Interpretation of Embolic Phenomena During Carotid Endarterectomy

Abstract

Background and Purpose Air and particulate emboli are a major source of morbidity during carotid endarterectomy (CEA); however, amplitude overload and poor time resolution have restricted the ability of transcranial Doppler ultrasound to differentiate between the two. Methods We have now overcome these two limitations by (1) rerouting embolic signals away from the audio frequency amplifier to avoid amplitude overload and (2) substituting the Wigner distribution function for the fast Fourier transform to improve time and frequency resolution. Thus, we can now accurately determine embolic duration and embolic velocity, the product of which is the sample volume length (SVL).

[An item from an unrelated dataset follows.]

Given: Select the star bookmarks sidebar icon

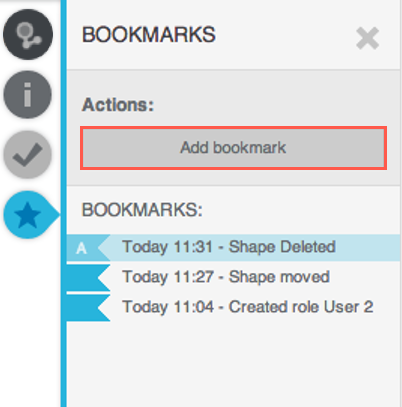Looking at the screenshot, I should [x=28, y=215].
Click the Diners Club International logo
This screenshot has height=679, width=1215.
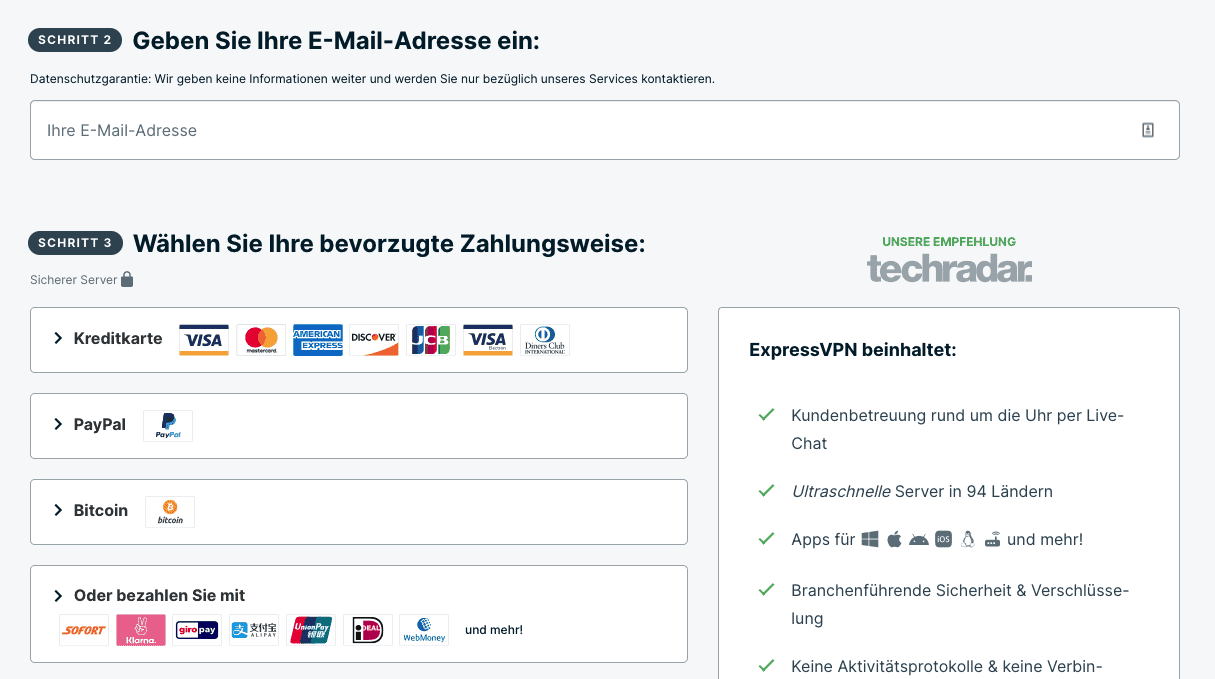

This measurement represents the physical distance over which an embolic signal can be detected. The underlying hypothesis was that air reflected more ultrasound and would therefore be detected over a greater SVL. Results The median SVL (interquartile range) for 75 in vitro air emboli was 1.97 cm (range, 1.70 to 2.35) compared with 0.27 cm (range, 0.16 to 0.43) for 185 particulate emboli detected during the dissection phase of CEA. Off-line analysis on an additional 560 embolic signals detected during different phases of CEA suggested that 46 of 143 (32%) of emboli immediately after shunt insertion were particulate, as were 19 of 33 (58%) occurring during shunting, 28 of 78 (36%) after restoration of flow in the external carotid artery, 23 of 251 (9%) after restoration of flow in the internal carotid artery, and 55 of 55 (100%) of those emboli detected during the early recovery phase. Conclusions This development provides objective physical criteria upon which embolus characterization (particulate/air) can be based. This could have major implications for future patient monitoring with respect to modification of surgical technique and pharmacological intervention.